I have a dataframe with subjects in two different conditions and many value columns.
d = {
"subject": [1, 1, 2, 2],
"condition": ["on", "off", "on", "off"],
"value": [1, 2, 3, 5]
}
df = pd.DataFrame(data=d)
df
subject | condition | value | |
---|---|---|---|
0 | 1 | on | 1 |
1 | 1 | off | 2 |
2 | 2 | on | 3 |
3 | 2 | off | 5 |
I would like to get new columns which indicate the difference off-on between both conditions. In this case I would like to get:
subject | condition | value | off-on | |
---|---|---|---|---|
0 | 1 | on | 1 | 1 |
1 | 1 | off | 2 | 1 |
2 | 2 | on | 3 | 2 |
3 | 2 | off | 5 | 2 |
How would I best do that?
I could achieve the result using this code:
onoff = (df[df.condition == "off"].value.reset_index() - df[df.condition == "on"].value.reset_index()).value
for idx, sub in enumerate(df.subject.unique()):
df.loc[df.subject == sub, "off-on"] = onoff.iloc[idx]
But it seems quite tedious and slow. I was hoping for a solution without loop. I have many rows and very many value columns. Is there a better way?
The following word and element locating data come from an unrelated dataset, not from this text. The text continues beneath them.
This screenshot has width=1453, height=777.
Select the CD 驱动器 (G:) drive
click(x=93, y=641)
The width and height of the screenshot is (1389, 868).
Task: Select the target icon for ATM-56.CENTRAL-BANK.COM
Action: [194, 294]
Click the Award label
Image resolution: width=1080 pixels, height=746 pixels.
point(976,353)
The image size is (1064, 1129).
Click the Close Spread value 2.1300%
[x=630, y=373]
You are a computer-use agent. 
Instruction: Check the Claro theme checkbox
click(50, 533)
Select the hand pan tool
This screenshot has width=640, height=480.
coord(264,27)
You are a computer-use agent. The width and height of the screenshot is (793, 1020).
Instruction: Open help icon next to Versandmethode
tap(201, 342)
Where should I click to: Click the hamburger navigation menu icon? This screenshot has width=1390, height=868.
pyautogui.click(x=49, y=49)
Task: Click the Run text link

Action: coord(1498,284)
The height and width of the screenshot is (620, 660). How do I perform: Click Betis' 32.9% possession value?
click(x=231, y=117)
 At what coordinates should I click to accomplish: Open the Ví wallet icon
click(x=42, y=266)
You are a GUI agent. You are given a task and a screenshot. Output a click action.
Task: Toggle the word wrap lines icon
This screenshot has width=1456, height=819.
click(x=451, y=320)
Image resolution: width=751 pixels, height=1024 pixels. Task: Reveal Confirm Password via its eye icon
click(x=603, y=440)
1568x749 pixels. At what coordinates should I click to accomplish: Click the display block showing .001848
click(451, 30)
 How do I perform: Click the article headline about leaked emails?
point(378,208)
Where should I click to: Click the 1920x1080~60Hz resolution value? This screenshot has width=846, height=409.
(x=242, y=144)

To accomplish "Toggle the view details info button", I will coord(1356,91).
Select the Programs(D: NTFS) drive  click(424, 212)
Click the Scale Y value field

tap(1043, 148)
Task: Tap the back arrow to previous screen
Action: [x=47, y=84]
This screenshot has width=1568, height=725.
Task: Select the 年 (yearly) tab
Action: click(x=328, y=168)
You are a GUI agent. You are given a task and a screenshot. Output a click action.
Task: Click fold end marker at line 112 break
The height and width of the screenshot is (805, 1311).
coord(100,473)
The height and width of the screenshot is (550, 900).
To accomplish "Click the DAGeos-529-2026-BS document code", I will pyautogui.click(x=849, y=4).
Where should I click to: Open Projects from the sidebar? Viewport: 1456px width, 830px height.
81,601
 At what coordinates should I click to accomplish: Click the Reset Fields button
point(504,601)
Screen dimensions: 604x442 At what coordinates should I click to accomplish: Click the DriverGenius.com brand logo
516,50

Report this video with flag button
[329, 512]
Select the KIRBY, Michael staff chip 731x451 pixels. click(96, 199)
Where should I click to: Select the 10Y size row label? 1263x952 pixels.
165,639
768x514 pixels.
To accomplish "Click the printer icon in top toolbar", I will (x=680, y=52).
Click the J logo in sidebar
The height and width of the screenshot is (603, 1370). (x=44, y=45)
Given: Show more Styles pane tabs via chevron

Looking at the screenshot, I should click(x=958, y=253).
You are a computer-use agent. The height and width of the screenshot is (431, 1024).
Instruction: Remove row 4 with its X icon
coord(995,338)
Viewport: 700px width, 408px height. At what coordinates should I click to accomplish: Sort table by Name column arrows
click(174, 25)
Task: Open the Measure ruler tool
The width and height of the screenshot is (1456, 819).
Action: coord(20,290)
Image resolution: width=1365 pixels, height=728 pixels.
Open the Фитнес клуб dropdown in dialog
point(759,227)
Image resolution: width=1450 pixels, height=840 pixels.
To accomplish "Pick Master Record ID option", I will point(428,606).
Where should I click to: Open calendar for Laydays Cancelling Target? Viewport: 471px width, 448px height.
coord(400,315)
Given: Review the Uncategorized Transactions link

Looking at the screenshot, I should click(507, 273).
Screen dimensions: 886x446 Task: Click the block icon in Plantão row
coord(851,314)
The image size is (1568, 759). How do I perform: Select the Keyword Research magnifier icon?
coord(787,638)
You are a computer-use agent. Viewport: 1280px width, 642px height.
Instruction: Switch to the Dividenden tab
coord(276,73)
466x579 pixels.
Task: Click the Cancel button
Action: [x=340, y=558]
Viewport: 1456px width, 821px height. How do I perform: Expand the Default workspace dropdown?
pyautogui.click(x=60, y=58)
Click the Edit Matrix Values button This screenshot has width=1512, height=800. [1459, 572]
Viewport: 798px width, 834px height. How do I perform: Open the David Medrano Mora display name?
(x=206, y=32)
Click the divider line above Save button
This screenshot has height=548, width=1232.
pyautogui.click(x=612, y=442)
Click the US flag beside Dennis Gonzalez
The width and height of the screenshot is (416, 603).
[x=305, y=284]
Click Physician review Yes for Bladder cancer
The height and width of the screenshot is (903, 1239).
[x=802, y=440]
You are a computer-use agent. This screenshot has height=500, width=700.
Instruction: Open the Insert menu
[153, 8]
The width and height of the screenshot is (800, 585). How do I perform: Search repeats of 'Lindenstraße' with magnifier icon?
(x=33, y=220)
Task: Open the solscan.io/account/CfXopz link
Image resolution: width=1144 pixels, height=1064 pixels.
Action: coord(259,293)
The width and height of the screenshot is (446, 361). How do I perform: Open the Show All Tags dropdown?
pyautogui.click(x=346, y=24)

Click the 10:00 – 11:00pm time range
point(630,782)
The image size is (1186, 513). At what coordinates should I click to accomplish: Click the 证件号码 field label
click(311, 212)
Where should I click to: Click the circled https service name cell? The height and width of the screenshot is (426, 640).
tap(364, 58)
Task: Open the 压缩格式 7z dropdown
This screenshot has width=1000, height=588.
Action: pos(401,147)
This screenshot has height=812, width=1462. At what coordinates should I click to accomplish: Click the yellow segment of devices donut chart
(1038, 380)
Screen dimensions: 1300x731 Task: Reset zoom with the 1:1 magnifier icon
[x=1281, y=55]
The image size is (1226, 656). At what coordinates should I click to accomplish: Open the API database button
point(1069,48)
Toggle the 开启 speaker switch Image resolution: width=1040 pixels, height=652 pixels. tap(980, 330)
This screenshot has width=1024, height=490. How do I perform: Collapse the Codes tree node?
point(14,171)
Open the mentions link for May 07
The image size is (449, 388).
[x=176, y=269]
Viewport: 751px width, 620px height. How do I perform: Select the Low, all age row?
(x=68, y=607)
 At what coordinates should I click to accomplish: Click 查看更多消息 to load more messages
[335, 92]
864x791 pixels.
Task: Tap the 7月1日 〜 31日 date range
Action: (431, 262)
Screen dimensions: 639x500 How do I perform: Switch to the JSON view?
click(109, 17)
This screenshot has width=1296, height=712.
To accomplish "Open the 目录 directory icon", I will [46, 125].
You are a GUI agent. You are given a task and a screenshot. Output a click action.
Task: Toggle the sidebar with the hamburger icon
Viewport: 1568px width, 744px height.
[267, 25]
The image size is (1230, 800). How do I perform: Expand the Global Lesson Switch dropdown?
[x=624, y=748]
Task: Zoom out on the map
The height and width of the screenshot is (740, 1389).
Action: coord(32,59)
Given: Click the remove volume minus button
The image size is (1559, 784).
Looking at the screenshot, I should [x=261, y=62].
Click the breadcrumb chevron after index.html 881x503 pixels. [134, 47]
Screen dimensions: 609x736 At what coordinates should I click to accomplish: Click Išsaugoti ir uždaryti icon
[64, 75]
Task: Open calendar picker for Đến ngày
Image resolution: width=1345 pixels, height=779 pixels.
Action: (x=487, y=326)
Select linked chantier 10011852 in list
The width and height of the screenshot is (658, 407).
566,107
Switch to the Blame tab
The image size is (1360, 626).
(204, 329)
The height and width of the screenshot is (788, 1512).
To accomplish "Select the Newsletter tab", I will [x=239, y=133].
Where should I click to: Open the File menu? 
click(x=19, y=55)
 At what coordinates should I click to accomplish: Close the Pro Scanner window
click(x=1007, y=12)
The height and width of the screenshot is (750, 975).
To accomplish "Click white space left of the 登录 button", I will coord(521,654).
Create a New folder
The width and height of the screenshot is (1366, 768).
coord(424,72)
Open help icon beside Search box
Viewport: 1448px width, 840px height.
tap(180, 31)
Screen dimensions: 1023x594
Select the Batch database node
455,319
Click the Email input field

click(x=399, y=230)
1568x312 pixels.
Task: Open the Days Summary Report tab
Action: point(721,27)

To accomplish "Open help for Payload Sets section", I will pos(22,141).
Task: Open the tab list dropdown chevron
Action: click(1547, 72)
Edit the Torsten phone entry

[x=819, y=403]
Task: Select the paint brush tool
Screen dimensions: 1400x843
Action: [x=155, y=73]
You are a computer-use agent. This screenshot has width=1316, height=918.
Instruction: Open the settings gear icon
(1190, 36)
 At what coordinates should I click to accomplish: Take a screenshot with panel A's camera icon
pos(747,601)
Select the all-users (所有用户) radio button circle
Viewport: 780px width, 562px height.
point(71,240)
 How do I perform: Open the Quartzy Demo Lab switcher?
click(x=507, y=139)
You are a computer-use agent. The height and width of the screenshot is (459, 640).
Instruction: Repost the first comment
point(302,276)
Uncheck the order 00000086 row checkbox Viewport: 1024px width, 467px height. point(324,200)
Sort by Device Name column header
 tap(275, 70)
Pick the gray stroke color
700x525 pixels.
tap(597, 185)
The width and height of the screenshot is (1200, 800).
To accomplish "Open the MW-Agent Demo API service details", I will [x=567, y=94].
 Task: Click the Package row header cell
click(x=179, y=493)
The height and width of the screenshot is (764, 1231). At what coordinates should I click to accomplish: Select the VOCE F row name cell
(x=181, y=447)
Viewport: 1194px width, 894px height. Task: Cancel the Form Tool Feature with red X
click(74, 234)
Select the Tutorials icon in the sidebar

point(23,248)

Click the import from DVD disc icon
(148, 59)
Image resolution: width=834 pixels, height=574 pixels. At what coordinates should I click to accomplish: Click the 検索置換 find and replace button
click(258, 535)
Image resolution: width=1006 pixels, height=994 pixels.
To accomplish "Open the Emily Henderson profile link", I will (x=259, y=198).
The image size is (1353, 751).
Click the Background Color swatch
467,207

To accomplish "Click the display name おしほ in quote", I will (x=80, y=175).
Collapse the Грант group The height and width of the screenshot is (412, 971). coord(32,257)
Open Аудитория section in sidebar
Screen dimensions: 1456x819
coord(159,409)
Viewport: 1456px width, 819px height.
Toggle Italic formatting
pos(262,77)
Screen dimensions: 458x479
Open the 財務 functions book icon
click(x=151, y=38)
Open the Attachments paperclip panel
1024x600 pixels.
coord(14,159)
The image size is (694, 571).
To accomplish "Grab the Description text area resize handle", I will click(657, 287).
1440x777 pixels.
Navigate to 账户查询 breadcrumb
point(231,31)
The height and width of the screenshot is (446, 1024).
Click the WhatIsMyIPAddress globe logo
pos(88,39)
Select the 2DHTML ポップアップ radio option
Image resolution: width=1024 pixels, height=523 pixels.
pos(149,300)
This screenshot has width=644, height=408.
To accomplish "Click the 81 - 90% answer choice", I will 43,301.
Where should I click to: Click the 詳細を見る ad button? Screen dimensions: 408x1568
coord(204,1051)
CodePudding user response:
Use a pivot
combined with map
:
df['off-on'] = df['subject'].map(
df.pivot(index='subject', columns='condition', values='value')
.eval('off-on')
)
Or with a MultiIndex (more efficient than a pivot
):
s = df.set_index(['condition', 'subject'])['value']
df['off-on'] = df['subject'].map(s['off']-s['on'])
Output:
subject condition value off-on
0 1 on 1 1
1 1 off 2 1
2 2 on 3 2
3 2 off 5 2
timings
On 100k subjects
# MultiIndexing
43.2 ms ± 2.46 ms per loop (mean ± std. dev. of 7 runs, 10 loops each)
# pivot
77 ms ± 12.2 ms per loop (mean ± std. dev. of 7 runs, 10 loops each)
CodePudding user response:
Use DataFrame.pivot
for possible easy mapping subtracted column off
and on
by Series.map
:
df1 = df.pivot(index='subject', columns='condition', values='value')
df['off-on'] = df['subject'].map(df1['off'].sub(df1['on']))
print (df)
subject condition value off-on
0 1 on 1 1
1 1 off 2 1
2 2 on 3 2
3 2 off 5 2
Details:
print (df.pivot(index='subject', columns='condition', values='value'))
condition off on
subject
1 2 1
2 5 3
print (df1['off'].sub(df1['on']))
subject
1 1
2 2
dtype: int64